I don't remember if Palin's son Track (above, with his legs in the air invitingly) and her kind-of-son-in-law Levi ever actually became gay porno stars or not. I do remember that about a decade ago Track was arrested for vandalizing the entire Wasilla school bus fleet and that he decided to join the Army instead of serve time in jail. Sometimes odd things happen in jail-- and the Army-- and he was arrested this week, now 26, for beating up his girlfriend and threatening to shoot her. He was drunk at the time. Same day mommy bear Palin was endorsing Herr Trumpf in Iowa. Yesterday Sarah, campaigning with Herr in Tulsa, blamed President Obama for giving poor Track PTSD in Iraq. (Veterans think Palin is wrong to try to blame her son's mental illness on Obama. "It's not President Obama's fault that Sarah Palin's son has PTSD," said Paul Rieckhoff, who heads Iraq and Afghanistan Veterans of America. "PTSD is a very serious problem, a complicated mental health injury and I would be extremely reluctant to blame any one person in particular.") Palin attempted to use her son's misfortune as political fodder, telling the Trumpian audience that Commander-in-Chief Herr Trumpf would never leave "our wounded warriors" behind, which sounded like a bizarre nonsequitor Tuesday but was more understandable in Tulsa yesterday.
“I can talk personally about this,” Mrs. Palin said. “I guess it’s kind of the elephant in the room, because my own family, going through what we’re going through today with my son, a combat vet having served in a Stryker brigade fighting for you all, America, in the war zone.”The crowd cheered. “My son, like so many others, they come back a bit different,” she said. “They come back hardened.”She said soldiers needed a president who understands their sacrifices. “So when my own son is going through what he goes through coming back, I can certainly relate with other families who kind of feel these ramifications of some PTSD and some of the woundedness that our soldiers do return with,” she said, “and it makes me realize more than ever, it is now or never for the sake of America’s finest that we have that commander in chief who will respect them and honor them.”

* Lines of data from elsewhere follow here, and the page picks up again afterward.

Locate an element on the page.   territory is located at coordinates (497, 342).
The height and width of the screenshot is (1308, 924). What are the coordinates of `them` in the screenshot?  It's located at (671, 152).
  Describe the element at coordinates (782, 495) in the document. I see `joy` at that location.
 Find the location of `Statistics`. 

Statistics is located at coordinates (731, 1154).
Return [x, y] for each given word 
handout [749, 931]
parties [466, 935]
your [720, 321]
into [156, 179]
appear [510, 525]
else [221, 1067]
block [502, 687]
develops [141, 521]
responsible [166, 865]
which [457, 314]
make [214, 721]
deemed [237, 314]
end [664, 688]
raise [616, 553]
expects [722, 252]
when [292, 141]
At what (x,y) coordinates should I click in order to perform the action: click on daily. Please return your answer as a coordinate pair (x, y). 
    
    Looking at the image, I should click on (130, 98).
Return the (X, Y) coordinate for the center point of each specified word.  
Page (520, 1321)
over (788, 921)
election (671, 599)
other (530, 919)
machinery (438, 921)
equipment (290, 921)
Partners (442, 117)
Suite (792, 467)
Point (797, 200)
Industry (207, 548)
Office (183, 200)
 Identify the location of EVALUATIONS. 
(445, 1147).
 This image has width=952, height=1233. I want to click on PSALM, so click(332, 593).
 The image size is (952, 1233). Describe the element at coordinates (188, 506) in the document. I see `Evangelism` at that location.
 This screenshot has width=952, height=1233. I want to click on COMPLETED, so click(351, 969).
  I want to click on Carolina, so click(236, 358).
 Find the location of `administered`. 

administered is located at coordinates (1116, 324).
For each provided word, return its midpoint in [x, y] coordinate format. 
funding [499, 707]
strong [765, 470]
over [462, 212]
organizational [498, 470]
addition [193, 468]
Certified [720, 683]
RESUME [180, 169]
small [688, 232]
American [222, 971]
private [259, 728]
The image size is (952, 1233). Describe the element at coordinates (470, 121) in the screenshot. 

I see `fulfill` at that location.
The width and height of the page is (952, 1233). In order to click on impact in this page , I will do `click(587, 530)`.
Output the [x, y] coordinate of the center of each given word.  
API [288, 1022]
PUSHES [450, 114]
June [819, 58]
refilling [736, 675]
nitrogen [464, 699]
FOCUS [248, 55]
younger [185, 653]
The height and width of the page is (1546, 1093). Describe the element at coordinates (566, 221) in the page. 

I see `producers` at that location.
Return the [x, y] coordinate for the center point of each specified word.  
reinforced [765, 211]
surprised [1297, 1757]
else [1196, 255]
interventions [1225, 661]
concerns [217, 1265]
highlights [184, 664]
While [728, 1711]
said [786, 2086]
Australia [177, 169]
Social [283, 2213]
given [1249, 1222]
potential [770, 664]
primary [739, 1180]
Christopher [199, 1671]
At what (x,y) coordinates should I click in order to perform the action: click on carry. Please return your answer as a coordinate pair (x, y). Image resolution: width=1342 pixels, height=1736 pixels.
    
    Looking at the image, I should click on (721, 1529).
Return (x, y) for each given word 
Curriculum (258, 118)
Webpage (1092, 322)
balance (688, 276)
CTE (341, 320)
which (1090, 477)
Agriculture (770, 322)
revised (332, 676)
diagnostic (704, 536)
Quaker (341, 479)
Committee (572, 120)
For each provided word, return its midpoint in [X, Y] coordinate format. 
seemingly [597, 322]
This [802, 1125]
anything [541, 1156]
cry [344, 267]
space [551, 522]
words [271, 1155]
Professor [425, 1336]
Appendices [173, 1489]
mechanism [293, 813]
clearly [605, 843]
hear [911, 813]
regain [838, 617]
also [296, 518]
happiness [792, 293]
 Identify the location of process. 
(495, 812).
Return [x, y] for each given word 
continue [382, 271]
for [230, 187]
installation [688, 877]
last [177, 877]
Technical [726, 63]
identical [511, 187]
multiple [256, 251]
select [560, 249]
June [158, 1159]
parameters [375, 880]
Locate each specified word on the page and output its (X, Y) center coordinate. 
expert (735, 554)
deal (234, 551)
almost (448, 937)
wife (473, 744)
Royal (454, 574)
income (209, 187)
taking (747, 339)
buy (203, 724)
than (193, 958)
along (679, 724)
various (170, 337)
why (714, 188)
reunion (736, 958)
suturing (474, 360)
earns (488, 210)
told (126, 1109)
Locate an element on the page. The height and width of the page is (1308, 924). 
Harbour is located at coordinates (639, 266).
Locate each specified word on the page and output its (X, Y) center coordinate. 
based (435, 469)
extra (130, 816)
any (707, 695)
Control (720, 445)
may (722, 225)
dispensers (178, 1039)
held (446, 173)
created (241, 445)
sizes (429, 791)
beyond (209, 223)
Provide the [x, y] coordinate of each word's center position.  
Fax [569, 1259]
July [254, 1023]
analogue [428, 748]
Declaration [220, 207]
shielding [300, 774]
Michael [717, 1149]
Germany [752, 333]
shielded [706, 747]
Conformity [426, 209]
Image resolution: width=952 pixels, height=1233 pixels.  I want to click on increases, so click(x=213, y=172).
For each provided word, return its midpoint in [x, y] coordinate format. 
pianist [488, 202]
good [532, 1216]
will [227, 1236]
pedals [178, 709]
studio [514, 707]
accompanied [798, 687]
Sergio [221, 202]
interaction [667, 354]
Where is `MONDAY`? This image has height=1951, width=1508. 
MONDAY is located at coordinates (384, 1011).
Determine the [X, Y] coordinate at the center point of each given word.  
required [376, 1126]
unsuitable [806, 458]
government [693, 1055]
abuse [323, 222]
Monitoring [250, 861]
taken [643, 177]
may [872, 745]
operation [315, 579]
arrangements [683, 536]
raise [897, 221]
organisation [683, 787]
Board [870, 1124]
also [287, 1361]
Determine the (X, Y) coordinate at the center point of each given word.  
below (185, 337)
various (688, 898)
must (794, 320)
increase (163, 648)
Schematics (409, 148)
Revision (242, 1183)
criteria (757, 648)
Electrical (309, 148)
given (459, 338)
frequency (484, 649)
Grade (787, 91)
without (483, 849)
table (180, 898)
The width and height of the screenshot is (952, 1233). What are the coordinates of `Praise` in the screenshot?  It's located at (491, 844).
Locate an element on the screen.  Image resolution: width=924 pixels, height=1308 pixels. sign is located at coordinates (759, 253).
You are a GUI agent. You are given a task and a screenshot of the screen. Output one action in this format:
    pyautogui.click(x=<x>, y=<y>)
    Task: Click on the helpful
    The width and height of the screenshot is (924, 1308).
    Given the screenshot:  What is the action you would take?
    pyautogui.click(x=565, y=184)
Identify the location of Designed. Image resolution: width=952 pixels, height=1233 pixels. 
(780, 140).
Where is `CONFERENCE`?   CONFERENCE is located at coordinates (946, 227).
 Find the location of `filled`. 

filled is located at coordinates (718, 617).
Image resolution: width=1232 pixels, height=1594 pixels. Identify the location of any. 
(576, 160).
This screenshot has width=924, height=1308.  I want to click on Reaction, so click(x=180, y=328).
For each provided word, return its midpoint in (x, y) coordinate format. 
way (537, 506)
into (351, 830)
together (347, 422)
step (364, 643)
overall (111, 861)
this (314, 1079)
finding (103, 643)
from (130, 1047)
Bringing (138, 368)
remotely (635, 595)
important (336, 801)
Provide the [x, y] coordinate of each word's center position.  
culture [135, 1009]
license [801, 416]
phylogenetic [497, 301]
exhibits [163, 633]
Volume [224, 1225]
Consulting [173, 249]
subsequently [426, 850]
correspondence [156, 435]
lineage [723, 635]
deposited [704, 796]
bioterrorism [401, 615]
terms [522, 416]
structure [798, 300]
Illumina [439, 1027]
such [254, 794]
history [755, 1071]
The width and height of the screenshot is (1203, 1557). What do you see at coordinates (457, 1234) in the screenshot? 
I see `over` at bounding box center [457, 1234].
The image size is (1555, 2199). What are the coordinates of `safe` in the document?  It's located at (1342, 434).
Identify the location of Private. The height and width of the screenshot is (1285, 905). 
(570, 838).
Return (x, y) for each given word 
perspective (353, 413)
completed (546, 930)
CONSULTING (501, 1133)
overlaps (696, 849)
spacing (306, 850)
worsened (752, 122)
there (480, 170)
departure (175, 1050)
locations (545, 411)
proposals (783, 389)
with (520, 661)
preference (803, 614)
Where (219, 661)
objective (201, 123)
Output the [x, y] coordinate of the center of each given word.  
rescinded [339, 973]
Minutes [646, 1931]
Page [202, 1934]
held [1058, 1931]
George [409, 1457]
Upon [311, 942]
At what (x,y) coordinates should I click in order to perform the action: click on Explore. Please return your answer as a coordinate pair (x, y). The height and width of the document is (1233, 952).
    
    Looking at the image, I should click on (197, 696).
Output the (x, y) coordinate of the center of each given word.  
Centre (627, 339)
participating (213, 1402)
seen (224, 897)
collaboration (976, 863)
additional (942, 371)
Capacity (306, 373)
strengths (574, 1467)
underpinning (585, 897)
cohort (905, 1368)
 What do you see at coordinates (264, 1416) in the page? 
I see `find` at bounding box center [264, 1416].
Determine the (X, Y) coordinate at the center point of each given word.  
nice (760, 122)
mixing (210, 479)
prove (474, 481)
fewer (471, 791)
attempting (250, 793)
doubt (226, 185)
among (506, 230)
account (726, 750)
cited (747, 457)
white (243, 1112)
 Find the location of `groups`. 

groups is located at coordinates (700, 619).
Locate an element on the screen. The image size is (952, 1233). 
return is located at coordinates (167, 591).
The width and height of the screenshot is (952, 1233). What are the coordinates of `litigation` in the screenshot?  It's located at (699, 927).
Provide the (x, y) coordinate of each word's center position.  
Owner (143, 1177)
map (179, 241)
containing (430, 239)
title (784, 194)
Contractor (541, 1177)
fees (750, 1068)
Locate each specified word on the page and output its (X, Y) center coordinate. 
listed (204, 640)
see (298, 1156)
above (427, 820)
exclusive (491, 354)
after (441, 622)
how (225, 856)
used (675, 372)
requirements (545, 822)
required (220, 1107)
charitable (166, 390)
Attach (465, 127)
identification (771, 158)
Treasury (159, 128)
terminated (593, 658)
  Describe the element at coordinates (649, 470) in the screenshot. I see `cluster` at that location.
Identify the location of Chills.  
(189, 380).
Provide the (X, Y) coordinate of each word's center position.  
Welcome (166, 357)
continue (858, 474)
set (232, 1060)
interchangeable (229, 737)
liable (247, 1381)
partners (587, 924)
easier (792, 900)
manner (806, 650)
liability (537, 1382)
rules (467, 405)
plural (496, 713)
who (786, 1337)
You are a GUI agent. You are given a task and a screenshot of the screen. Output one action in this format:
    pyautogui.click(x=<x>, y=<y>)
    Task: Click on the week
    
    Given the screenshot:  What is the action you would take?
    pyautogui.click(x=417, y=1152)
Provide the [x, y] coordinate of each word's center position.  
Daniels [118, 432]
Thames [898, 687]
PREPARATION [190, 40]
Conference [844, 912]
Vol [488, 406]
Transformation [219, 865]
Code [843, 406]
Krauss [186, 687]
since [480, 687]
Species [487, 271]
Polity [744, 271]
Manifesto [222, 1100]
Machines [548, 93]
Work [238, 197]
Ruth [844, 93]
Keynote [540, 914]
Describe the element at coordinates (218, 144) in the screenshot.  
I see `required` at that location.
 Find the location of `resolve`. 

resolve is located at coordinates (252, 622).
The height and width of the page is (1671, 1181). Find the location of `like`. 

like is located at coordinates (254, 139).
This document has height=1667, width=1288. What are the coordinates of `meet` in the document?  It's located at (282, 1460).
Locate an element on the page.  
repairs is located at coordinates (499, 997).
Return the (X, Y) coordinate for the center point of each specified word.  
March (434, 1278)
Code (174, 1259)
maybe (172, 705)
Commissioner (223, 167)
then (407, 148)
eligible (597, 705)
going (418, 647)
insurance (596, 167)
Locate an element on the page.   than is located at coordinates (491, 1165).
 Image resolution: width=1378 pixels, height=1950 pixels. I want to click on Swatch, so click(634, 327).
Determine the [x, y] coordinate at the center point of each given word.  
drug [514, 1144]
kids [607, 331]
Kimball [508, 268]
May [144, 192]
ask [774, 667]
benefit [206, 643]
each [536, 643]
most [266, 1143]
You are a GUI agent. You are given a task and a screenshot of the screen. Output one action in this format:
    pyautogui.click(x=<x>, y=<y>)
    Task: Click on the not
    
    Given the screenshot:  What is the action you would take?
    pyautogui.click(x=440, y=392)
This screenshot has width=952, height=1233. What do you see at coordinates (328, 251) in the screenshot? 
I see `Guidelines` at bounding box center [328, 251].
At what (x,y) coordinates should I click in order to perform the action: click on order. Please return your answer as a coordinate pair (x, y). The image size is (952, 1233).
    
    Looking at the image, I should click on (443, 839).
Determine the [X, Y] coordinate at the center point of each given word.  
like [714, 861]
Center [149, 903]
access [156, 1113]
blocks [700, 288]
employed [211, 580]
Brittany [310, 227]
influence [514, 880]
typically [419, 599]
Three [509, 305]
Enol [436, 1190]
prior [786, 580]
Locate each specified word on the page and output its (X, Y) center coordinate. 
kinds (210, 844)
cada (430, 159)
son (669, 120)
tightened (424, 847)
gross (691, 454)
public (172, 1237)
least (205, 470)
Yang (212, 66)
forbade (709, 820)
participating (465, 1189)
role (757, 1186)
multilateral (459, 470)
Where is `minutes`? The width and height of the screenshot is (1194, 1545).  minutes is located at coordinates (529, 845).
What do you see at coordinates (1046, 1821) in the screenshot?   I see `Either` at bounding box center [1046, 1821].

Did you listen to the endorsement speech in Ames, Iowa Tuesday? That's it above. Pretty low energy from the crowd and she sounded kind of rusty and mechanical. Lines like "He is the master of the art of the deal; he is the one who would know what to negotiate," drill, baby, drill," and "He is from the private sector, not a politician; can I get a hallelujah? He knows how to lead the charge. So troops hang in there, he’s on the way" sounded a little shop-worn and scripted. And now the pill-poppin' wing-nut is already AWOL and not showing up at events that have advertised her. The Trumpf p.r. team explained that announcing she would be a "special guest" wasn't meant to imply she would be "on the stage." Oh; I'm sure that makes sense in RepublicanWorld. No doubt Cruz would have loved to have had the endorsement but what does it really do for Herr, beyond win a news cycle? Is she still relevant, even to Republican voters?Writing for ABC News, Rick Klein said the Palin-Trump alliance marks the ultimate triumph of personality over policy in the Republican Party, which sounds about right. He thinks she still may have some clout though. "In backing Trump, Palin is putting her considerable pull among tea partiers and other grassroots conservatives to the test. She’s signaling to them that ideology matters less than attitude-- a proposition she tested, intentionally or not, when she joined John McCain’s ticket in 2008. That was as intense a national roller-coaster as we’ve witnessed in politics, so it’s fair to expect dips and turns along the way. It’s also fair to note that Palin is unlikely to motivate many possible Trump voters in Iowa who weren’t already on board. But in its timing and its implications, with Ted Cruz having just started to break through by questioning Trump’s conservative credentials, you betcha this matters for Iowa and beyond. Trump has a figure who can be described as Trump-like to campaign on his behalf-- one famously boosted to national prominence by none other than John McCain. The revolving door of politics and reality TV has opened to a new pairing at the center of the presidential race."